Try it
Each record needs to be retyped exactly, though its pictures should not appear.

━━━ Data ━━━

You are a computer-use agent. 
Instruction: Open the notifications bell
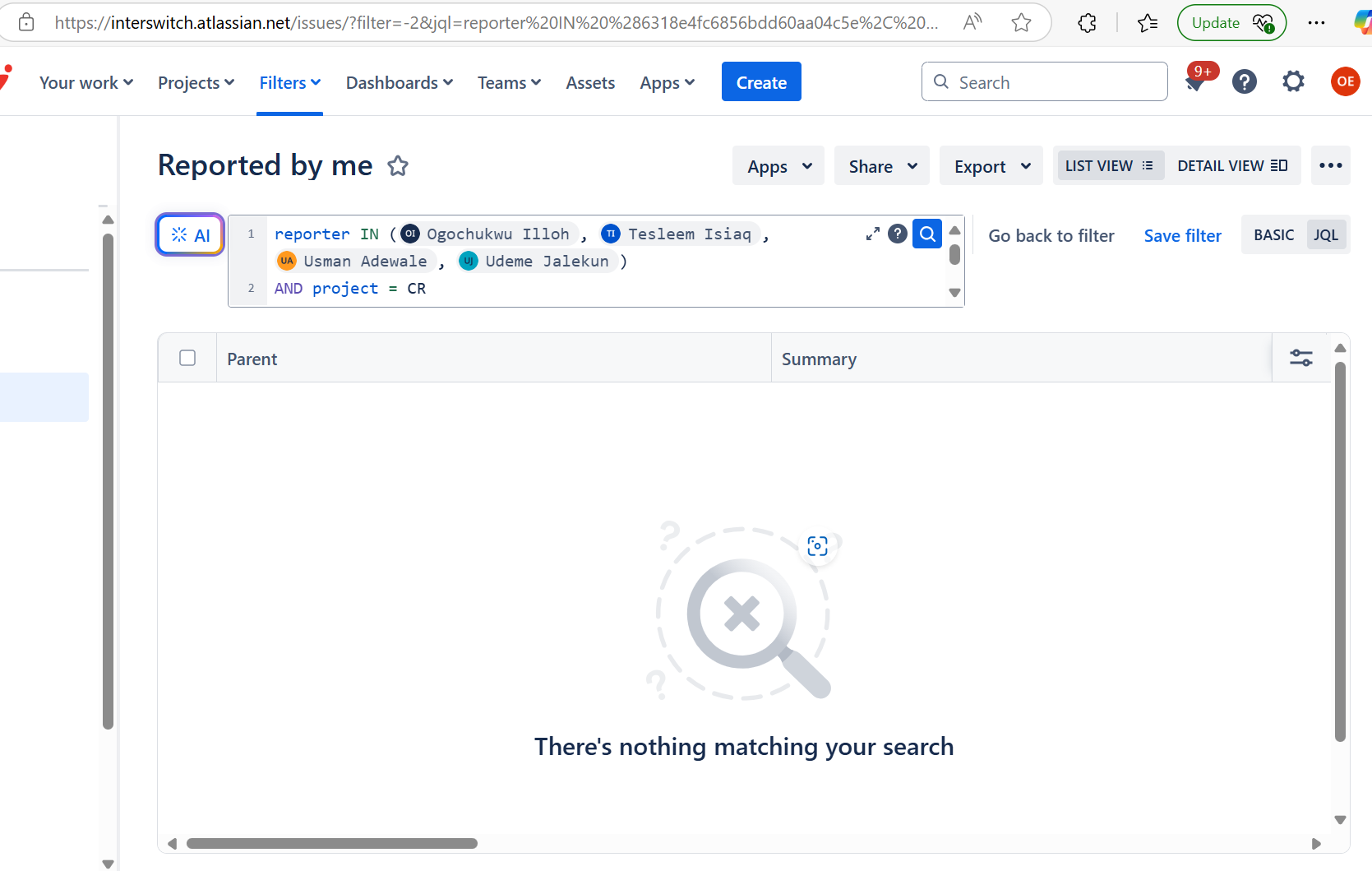tap(1197, 82)
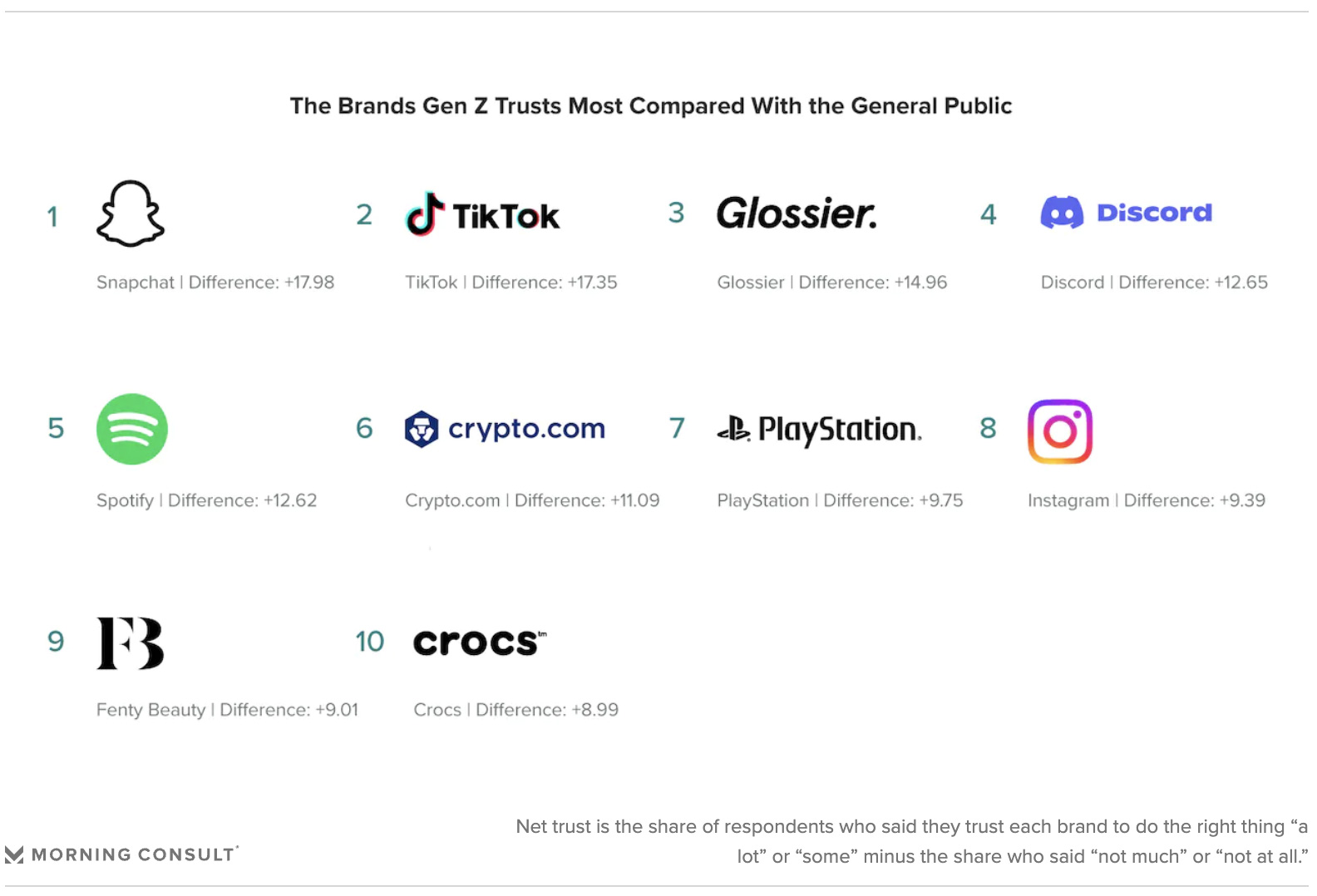Viewport: 1317px width, 896px height.
Task: Click the PlayStation logo
Action: 819,429
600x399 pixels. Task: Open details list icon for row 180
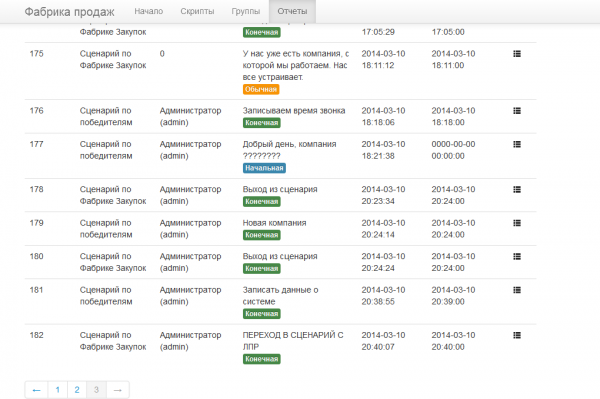(x=517, y=257)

━━━

Written solution
You are a computer-use agent. 
Instruction: Open the notifications bell
tap(1197, 82)
Viewport: 1317px width, 896px height.
Task: Click the PlayStation logo
Action: 819,429
600x399 pixels. Task: Open details list icon for row 180
(x=517, y=257)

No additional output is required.